Dataset entries:
◇ ◇ ◇

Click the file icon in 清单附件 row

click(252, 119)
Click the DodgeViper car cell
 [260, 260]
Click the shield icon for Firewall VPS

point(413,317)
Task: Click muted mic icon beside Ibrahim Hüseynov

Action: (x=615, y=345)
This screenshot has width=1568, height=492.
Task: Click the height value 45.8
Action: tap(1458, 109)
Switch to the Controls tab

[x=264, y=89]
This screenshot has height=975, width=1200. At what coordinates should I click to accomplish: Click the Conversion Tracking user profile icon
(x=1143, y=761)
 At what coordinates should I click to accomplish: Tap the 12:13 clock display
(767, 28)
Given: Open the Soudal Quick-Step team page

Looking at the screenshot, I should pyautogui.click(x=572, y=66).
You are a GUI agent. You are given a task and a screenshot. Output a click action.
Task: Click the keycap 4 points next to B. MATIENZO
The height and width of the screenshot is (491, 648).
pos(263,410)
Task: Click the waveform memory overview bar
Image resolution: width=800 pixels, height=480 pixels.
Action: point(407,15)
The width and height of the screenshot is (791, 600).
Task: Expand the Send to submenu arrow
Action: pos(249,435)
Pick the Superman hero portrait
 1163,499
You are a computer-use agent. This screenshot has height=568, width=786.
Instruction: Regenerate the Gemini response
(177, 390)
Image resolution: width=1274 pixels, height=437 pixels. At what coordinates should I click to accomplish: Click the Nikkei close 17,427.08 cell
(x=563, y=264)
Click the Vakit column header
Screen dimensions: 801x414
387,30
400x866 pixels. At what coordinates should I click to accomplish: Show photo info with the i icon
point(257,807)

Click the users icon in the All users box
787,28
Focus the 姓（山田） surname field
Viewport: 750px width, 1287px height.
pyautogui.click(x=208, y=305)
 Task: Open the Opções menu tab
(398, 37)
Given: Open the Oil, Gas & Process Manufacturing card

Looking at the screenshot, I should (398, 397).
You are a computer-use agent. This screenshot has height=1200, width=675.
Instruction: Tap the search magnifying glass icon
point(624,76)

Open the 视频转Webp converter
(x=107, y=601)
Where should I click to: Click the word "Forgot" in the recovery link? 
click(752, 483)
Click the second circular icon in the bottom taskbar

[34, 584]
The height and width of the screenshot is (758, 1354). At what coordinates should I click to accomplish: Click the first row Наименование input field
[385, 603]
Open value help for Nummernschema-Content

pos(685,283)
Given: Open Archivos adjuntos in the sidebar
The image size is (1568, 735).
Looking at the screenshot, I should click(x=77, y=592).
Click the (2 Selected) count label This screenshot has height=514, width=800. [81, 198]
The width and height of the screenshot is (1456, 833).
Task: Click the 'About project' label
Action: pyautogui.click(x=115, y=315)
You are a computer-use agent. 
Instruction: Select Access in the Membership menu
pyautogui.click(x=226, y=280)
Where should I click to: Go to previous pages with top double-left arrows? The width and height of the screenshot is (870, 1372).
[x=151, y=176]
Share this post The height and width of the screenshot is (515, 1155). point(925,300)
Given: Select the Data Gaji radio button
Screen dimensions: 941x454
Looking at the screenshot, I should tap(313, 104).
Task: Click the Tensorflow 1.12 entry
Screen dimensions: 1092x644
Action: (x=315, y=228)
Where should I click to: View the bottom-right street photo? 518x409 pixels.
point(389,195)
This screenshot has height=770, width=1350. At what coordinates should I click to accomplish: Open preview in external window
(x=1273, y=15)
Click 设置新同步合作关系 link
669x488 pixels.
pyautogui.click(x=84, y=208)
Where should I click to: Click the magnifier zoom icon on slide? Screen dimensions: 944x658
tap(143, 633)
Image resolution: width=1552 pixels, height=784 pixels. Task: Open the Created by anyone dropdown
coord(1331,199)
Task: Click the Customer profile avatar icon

◇ ◇ ◇

* Action item
Word for word, reproduce every line of the data.

* Result of the exercise
Click the file icon in 清单附件 row

click(252, 119)
Click the DodgeViper car cell
 [260, 260]
Click the shield icon for Firewall VPS

point(413,317)
Task: Click muted mic icon beside Ibrahim Hüseynov

Action: (x=615, y=345)
This screenshot has width=1568, height=492.
Task: Click the height value 45.8
Action: tap(1458, 109)
Switch to the Controls tab

[x=264, y=89]
This screenshot has height=975, width=1200. At what coordinates should I click to accomplish: Click the Conversion Tracking user profile icon
(x=1143, y=761)
 At what coordinates should I click to accomplish: Tap the 12:13 clock display
(767, 28)
Given: Open the Soudal Quick-Step team page

Looking at the screenshot, I should pyautogui.click(x=572, y=66).
You are a GUI agent. You are given a task and a screenshot. Output a click action.
Task: Click the keycap 4 points next to B. MATIENZO
The height and width of the screenshot is (491, 648).
pos(263,410)
Task: Click the waveform memory overview bar
Image resolution: width=800 pixels, height=480 pixels.
Action: point(407,15)
The width and height of the screenshot is (791, 600).
Task: Expand the Send to submenu arrow
Action: pos(249,435)
Pick the Superman hero portrait
 1163,499
You are a computer-use agent. This screenshot has height=568, width=786.
Instruction: Regenerate the Gemini response
(177, 390)
Image resolution: width=1274 pixels, height=437 pixels. At what coordinates should I click to accomplish: Click the Nikkei close 17,427.08 cell
(x=563, y=264)
Click the Vakit column header
Screen dimensions: 801x414
387,30
400x866 pixels. At what coordinates should I click to accomplish: Show photo info with the i icon
point(257,807)

Click the users icon in the All users box
787,28
Focus the 姓（山田） surname field
Viewport: 750px width, 1287px height.
pyautogui.click(x=208, y=305)
 Task: Open the Opções menu tab
(398, 37)
Given: Open the Oil, Gas & Process Manufacturing card

Looking at the screenshot, I should (398, 397).
You are a computer-use agent. This screenshot has height=1200, width=675.
Instruction: Tap the search magnifying glass icon
point(624,76)

Open the 视频转Webp converter
(x=107, y=601)
Where should I click to: Click the word "Forgot" in the recovery link? 
click(752, 483)
Click the second circular icon in the bottom taskbar

[34, 584]
The height and width of the screenshot is (758, 1354). At what coordinates should I click to accomplish: Click the first row Наименование input field
[385, 603]
Open value help for Nummernschema-Content

pos(685,283)
Given: Open Archivos adjuntos in the sidebar
The image size is (1568, 735).
Looking at the screenshot, I should click(x=77, y=592).
Click the (2 Selected) count label This screenshot has height=514, width=800. [81, 198]
The width and height of the screenshot is (1456, 833).
Task: Click the 'About project' label
Action: pyautogui.click(x=115, y=315)
You are a computer-use agent. 
Instruction: Select Access in the Membership menu
pyautogui.click(x=226, y=280)
Where should I click to: Go to previous pages with top double-left arrows? The width and height of the screenshot is (870, 1372).
[x=151, y=176]
Share this post The height and width of the screenshot is (515, 1155). point(925,300)
Given: Select the Data Gaji radio button
Screen dimensions: 941x454
Looking at the screenshot, I should tap(313, 104).
Task: Click the Tensorflow 1.12 entry
Screen dimensions: 1092x644
Action: (x=315, y=228)
Where should I click to: View the bottom-right street photo? 518x409 pixels.
point(389,195)
This screenshot has height=770, width=1350. At what coordinates should I click to accomplish: Open preview in external window
(x=1273, y=15)
Click 设置新同步合作关系 link
669x488 pixels.
pyautogui.click(x=84, y=208)
Where should I click to: Click the magnifier zoom icon on slide? Screen dimensions: 944x658
tap(143, 633)
Image resolution: width=1552 pixels, height=784 pixels. Task: Open the Created by anyone dropdown
coord(1331,199)
Task: Click the Customer profile avatar icon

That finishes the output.